The company operates diesel and electrically powered locomotives:
- 5 Class T66, a mix of former Rush Rail and Belgian-sourced locomotives. Owned by Beacon Rail.
- 3 Class 141, ex ÖBB Class 1012 prototype locomotives (currently out of service due to poor reliability)
- 12 Class 142, ex ÖBB Class 1142 locomotives, 11 in operation
- 8 Class 143, ex SJ Rc3 locomotives
- 12 Class 241, Bombardier TRAXX locomotives
- 8 Class 242, Siemens' ES64U2 EuroSprinter locomotives
- 20 Class 243, Siemens Vectron locomotives
- 2 Class 441, Siemens' ES64F4 EuroSprinter locomotives
- 4 Class 841, NOHAB diesel locomotives ex SJ T43
- 3 Class 921, diesel shunting locomotives ex SJ Z70
- 2 Class 941, Vossloh G 2000 BB diesel locomotives
- 2 Class 942, MaK 1205 diesel locomotives
The first digit indicates the number of different electrical voltages supported, but 8 for diesel-electric and 9 for diesel-hydraulic. The second digit is the number of axles, hinting the tractive effort.

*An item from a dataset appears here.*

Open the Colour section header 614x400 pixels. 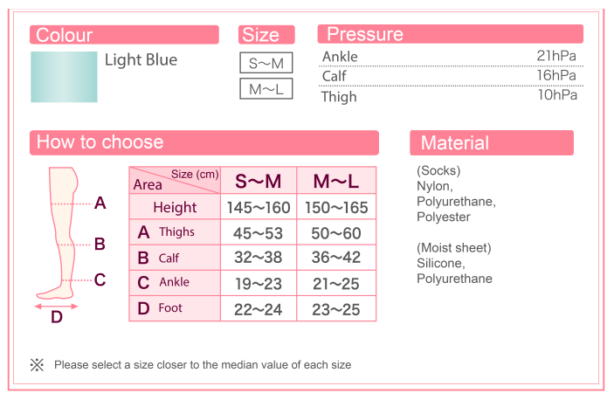(x=125, y=35)
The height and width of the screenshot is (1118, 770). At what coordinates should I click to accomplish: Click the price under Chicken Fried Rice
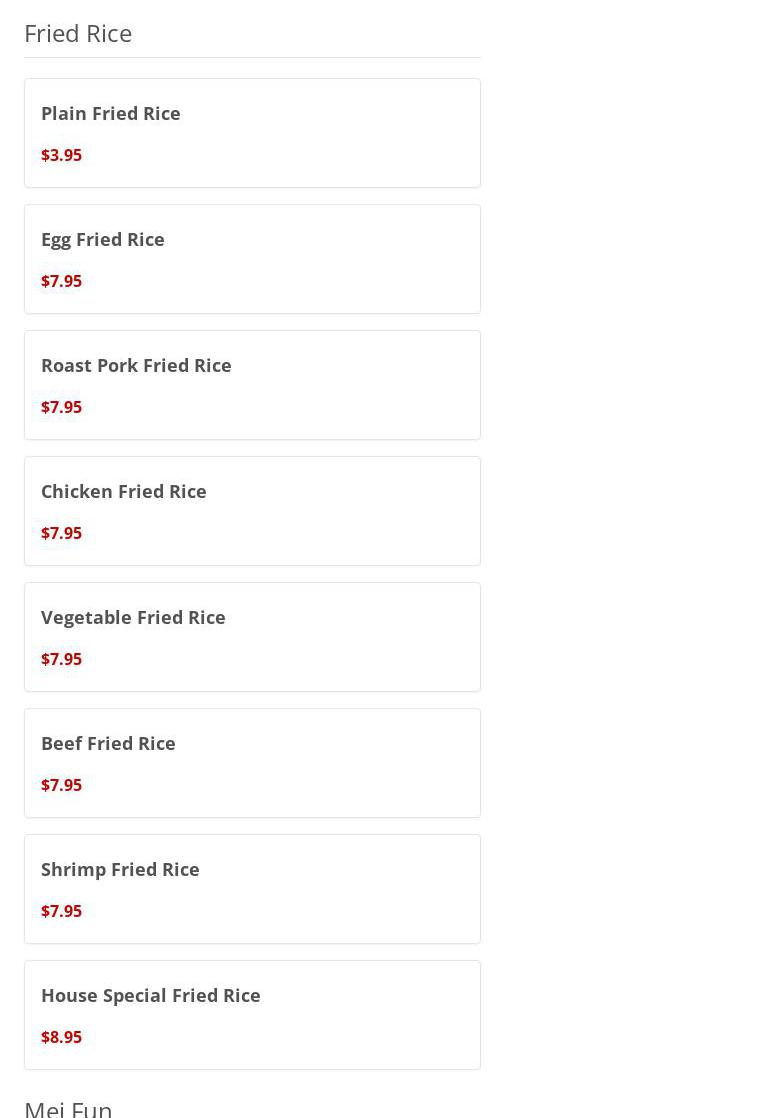tap(61, 533)
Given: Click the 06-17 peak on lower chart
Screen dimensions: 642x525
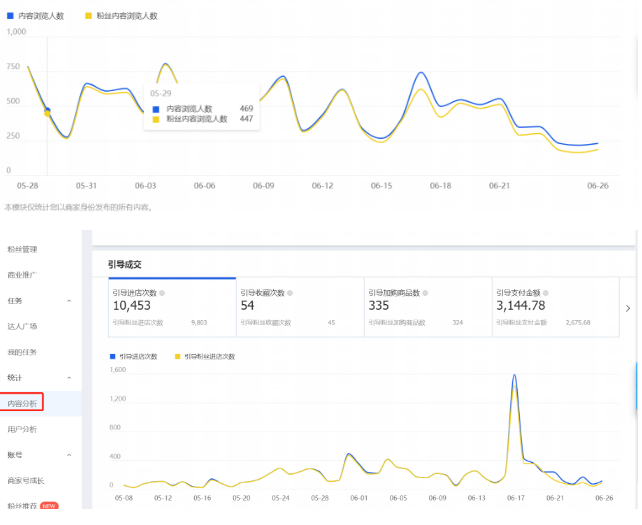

Hector Rail previously owned 6 Class 161, ex NSB El 15 locomotives, but they were taken out of service in 2019 after deliveries of new Class 243 "Vectron" locomotives and were sold in 2020 to the Norwegian company Grenland Rail.

==In Media==
The railway was featured in a 2018 episode of Mighty Trains, showing newly acquired Vectron locomotives hauling lumber from northern Sweden to the Ostrand pulp mill in Timrå, Sweden.